La curiosité a été piquée, on le comprend, les conjectures se sont multipliées, les nouvellistes ont écouté aux portes, et on n’a pas manqué bientôt d’avoir à choisir entre toutes les versions possibles, entre toutes les imaginations. — Ce n’est rien, ont dit d’abord les moins inventifs, c’est peu de chose en vérité, c’est tout au plus cette affaire des chemins de fer roumains dont un Allemand, M. Strousberg s’est chargé il y a quelques années et qui cause peut-être aujourd’hui quelques difficultés à Bucharest. Après tout, de quoi s’agit-il ? Ce M. Strousberg, il est vrai, est un habile homme. Il a entrepris la construction de 930 kilomètres de chemins de fer dans les principautés, il n’en a construit que 500 kilomètres, et ce qu’il a fait est d’une exécution des plus médiocres. En revanche, il a disposé du prix total de sa concession, d’une somme de près de 250 millions de francs représentée par des obligations portant intérêt à 7 ½ pour 100, qui n’auraient dû lui être remises qu’à mesure de l’achèvement des travaux, et qu’il a déjà placées un peu partout, principalement en Allemagne. Maintenant le parlement de Bucharest refuse de payer plus qu’il ne doit, il ne veut rester garant de l’intérêt des obligations, émises on ne sait comment, que dans la proportion des travaux achevés ; mais M. Strousberg a su, se créer de puissans patronages à Berlin. Il a fait son entreprise en bonne compagnie, il a de plus avec lui tous les porteurs d’obligations, qui crient comme des actionnaires lésés, et M. de Bismarck, qui entend désormais pratiquer pour tous les Allemands dispersés dans le monde le civis romanus sum, M. de Bismarck prend en main cette affaire ; il réclame à Constantinople l’intervention du pouvoir suzerain pour contraindre les principautés à payer. La situation d’un Hohenzollern régnant en ce moment à Bucharest n’est pas commode ; le parlement roumain résiste, la Turquie renvoie la Prusse à l’article du traité de 1856 qui défère à un arbitrage européen toutes les difficultés relatives aux principautés ; l’Autriche plus que toute autre puissance est intéressée à ce qui se passe sur le bas Danube, plus que personne elle est intéressée à éloigner les complications de nature à troubler la paix de l’Orient, et voilà simplement la question qui se débat à Gastein.

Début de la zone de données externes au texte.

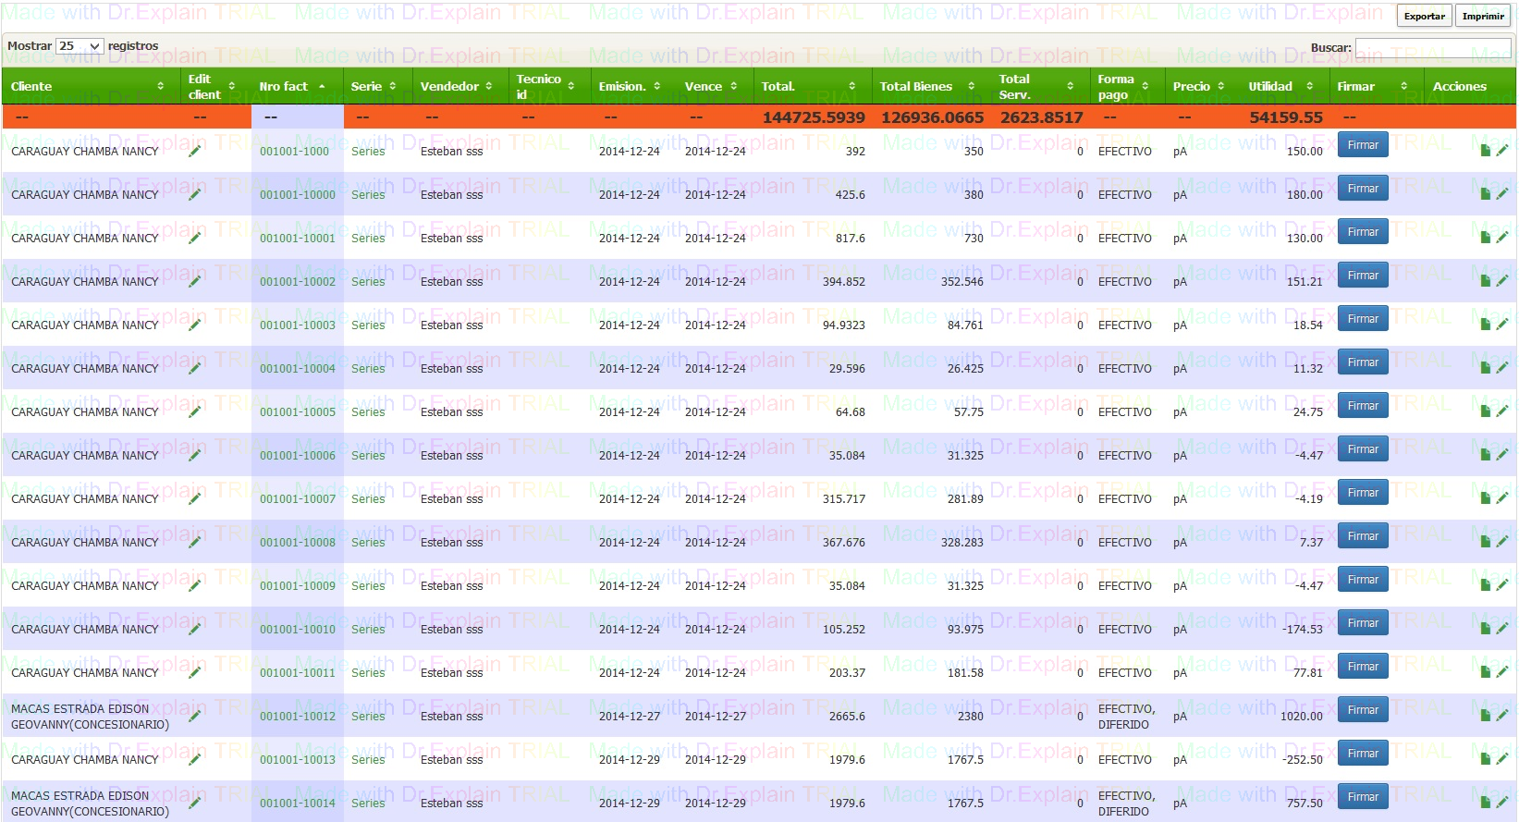Sort by the Emision column header
The width and height of the screenshot is (1519, 822).
tap(629, 86)
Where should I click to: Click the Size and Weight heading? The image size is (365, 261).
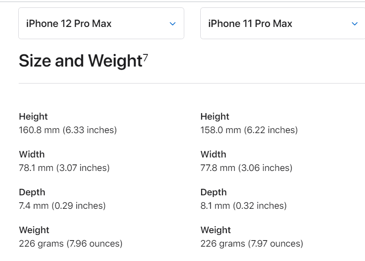[80, 61]
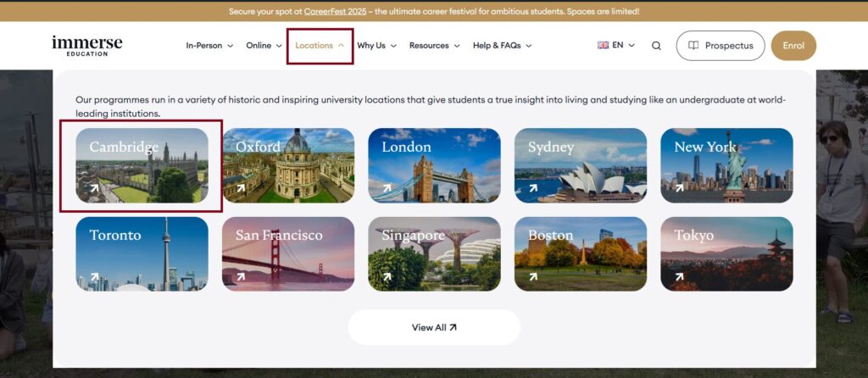
Task: Click the UK flag language icon
Action: tap(603, 46)
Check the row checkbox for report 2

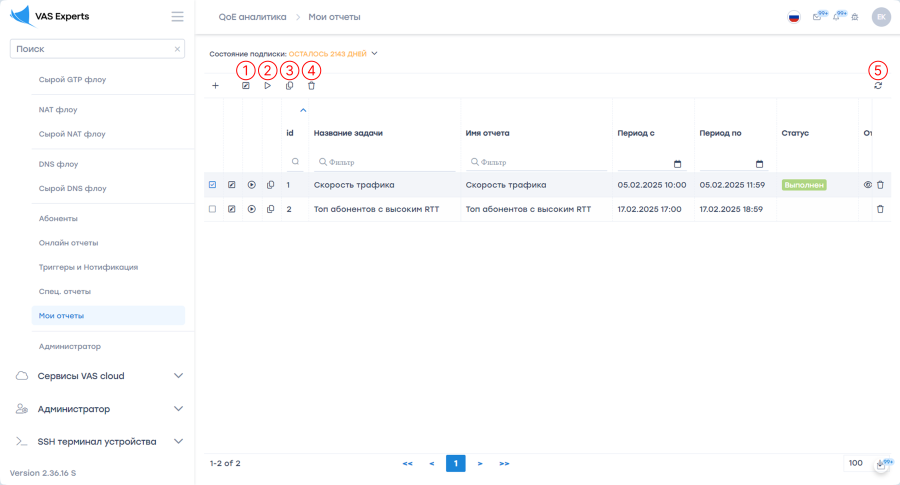(212, 209)
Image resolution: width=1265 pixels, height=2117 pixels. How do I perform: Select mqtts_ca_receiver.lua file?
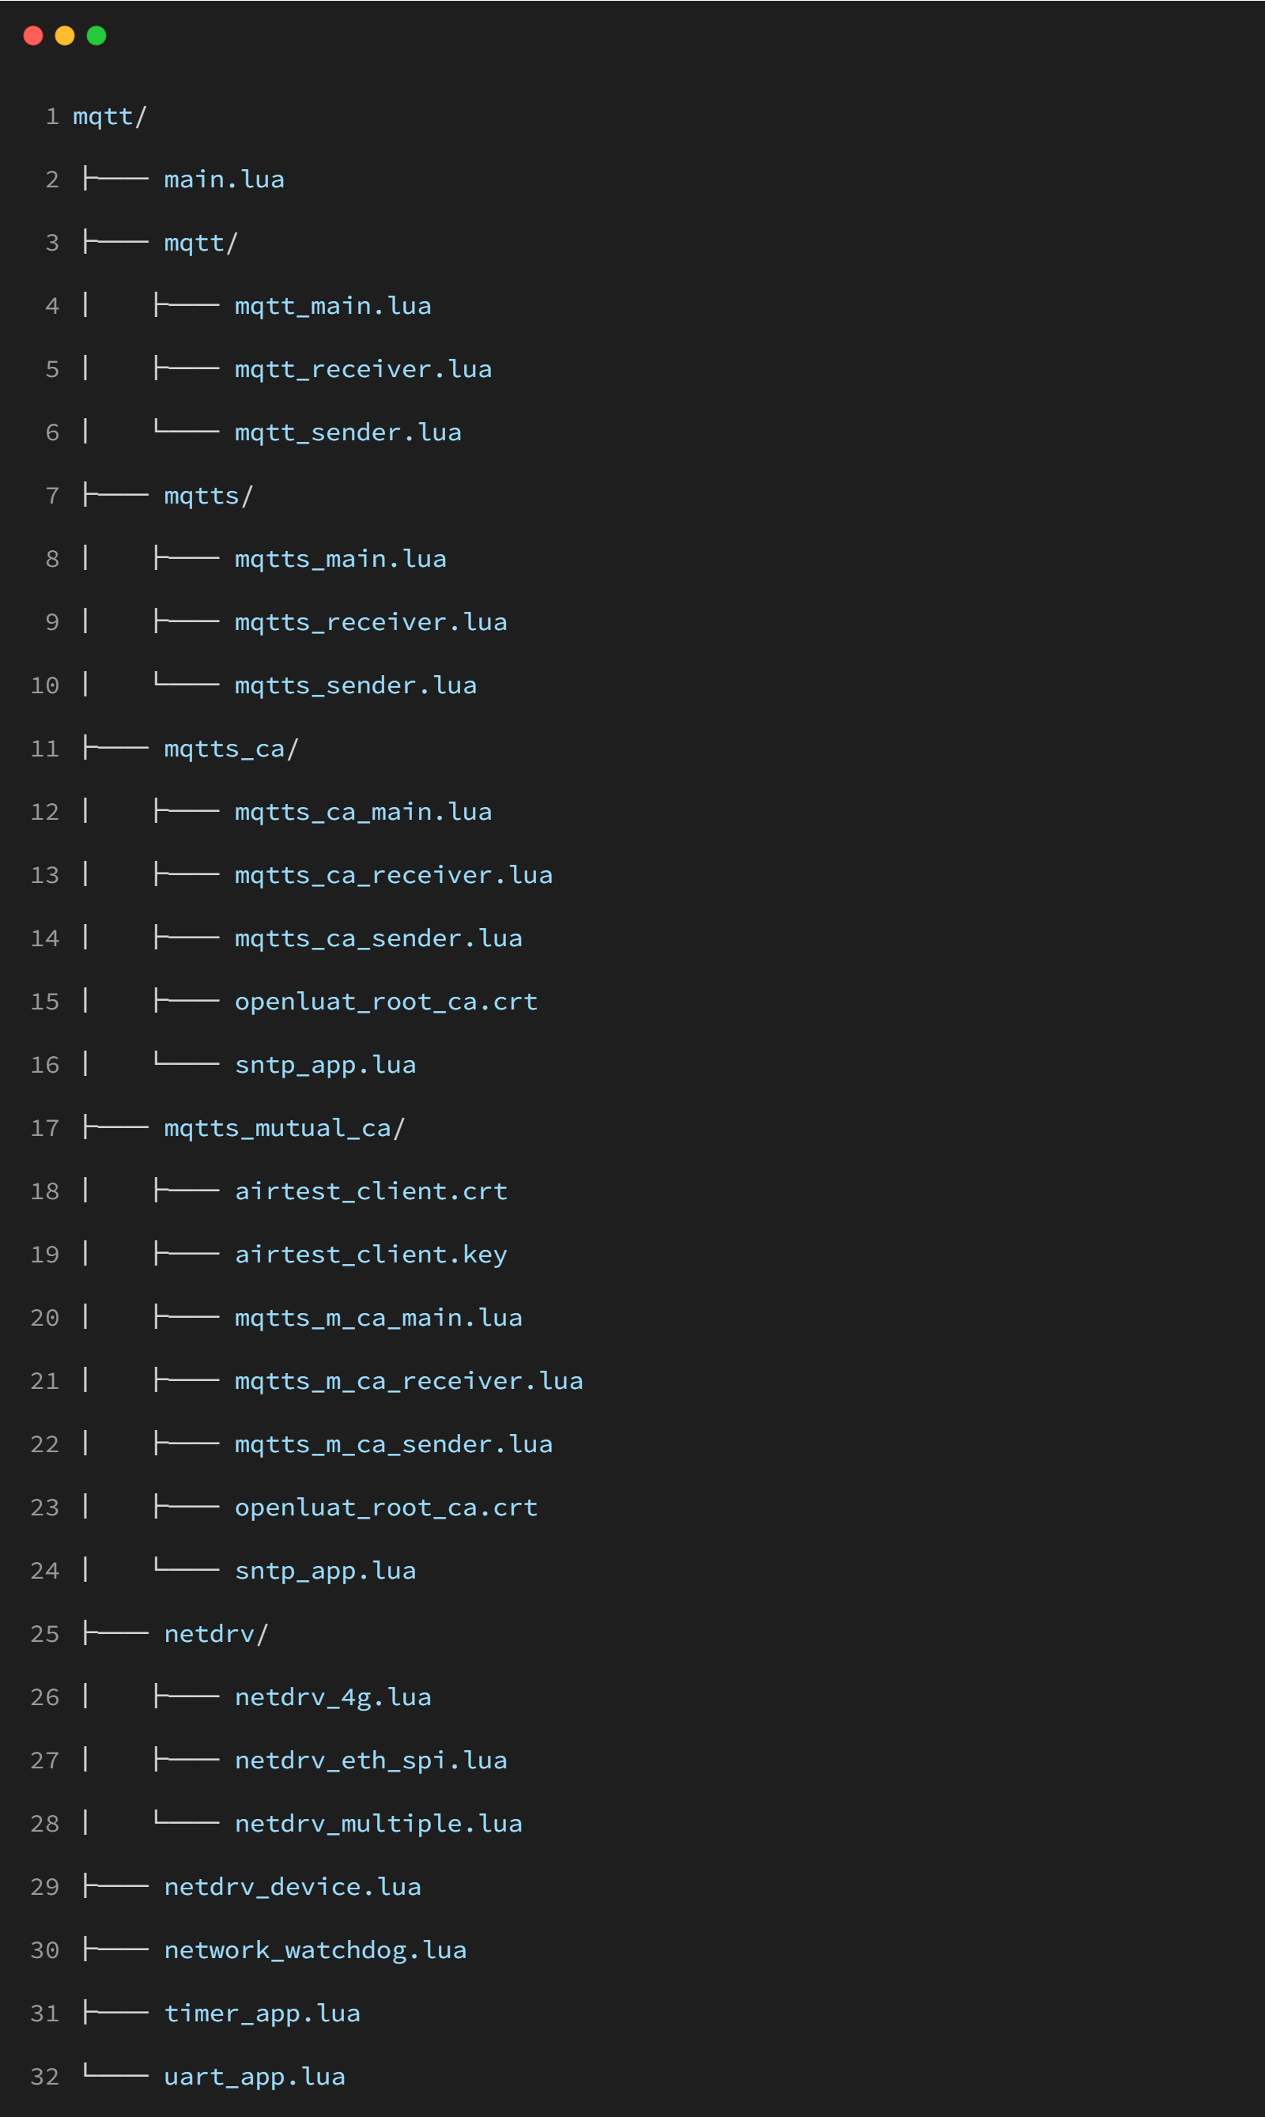click(x=394, y=874)
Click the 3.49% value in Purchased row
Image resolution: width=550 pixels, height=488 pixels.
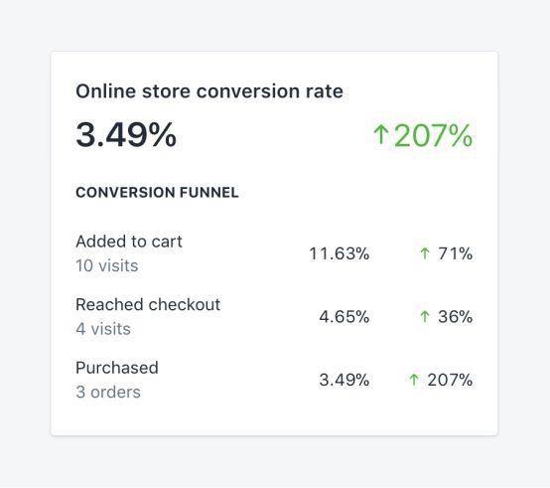344,380
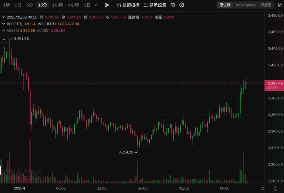The width and height of the screenshot is (284, 193).
Task: Toggle the MA(30) indicator row chevron
Action: pyautogui.click(x=4, y=31)
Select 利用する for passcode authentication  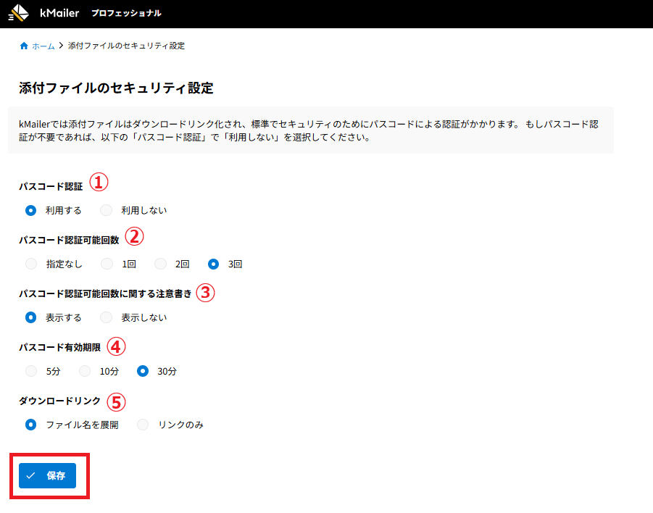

Quelle erreur ! dit un autre, il ne s’agit pas des chemins de fer roumains, il s’agit de l’Allemagne. Ne voyez-vous pas que depuis quelque temps l’Allemagne, si victorieuse qu’elle soit, si orgueilleuse qu’elle paraisse, est livrée à toute sorte d’agitations morales, religieuses et même sociales ? Le dernier concile de Rome et le dogme de l’infaillibilité ne semblent pas produire un grand effet dans le reste de l’Europe ; ils remuent tous les esprits allemands. Ils ont déjà provoqué en Bavière la chute du président du conseil, M. de Bray, qui a été remplacé par M. d’Heynenberg, ils suscitent les luttes les plus graves entre l’archevêque de Munich, fidèle au pape infaillible, et des ecclésiastiques éminens comme M. Dœllinger, M. Friedrich, qui sont soutenus dans leur résistance au dogme nouveau par l’université, par le conseil municipal, par le ministre des cultes, M. de Lutz. En Saxe, mêmes conflits entre l’autorité publique et les prélats qui se sont soumis au saint-siège. En Prusse, le pouvoir civil maintient les professeurs, les instituteurs, que les évêques proscrivent, et le gouvernement semble considérer le dogme de l’infaillibilité comme une innovation qui altère les fondations des anciens concordats. En Autriche même, jusqu’à Vienne et en Hongrie, les protestations de M. Dœllinger et des adversaires de l’infaillibilité ont de l’écho. C’est une guerre d’excommunications et de contre-excommunications. Les évêques orthodoxes se réunissent à Fulda, le parti qui refuse de reconnaître l’infaillibilité et qui s’appelle lui-même le parti des « vieux catholiques » va se réunir dans quelques jours à Munich. Qui sait ce qui peut sortir d’une agitation religieuse en Allemagne ! D’un autre côté, l’internationale n’est point sans donner des soucis aux gouvernemens. Les apologies de la commune de Paris et de ses plus monstrueux excès ont retenti dans des réunions démocratiques. Dans certaines villes et tout récemment à Berlin, il s’est produit des grèves qui dénotent une organisation inquiétante. Les populations ouvrières s’agitent, enflammées et enrégimentées par des sectaires. Ce n’est rien peut-être jusqu’ici, demain ces mouvemens en se coordonnant peuvent devenir redoutables si les gouvernemens n’y prennent garde.. C’est sur tout cela que M. de Bismarck et M. de Beust ont senti la nécessité de s’entendre afin de concerter leurs efforts.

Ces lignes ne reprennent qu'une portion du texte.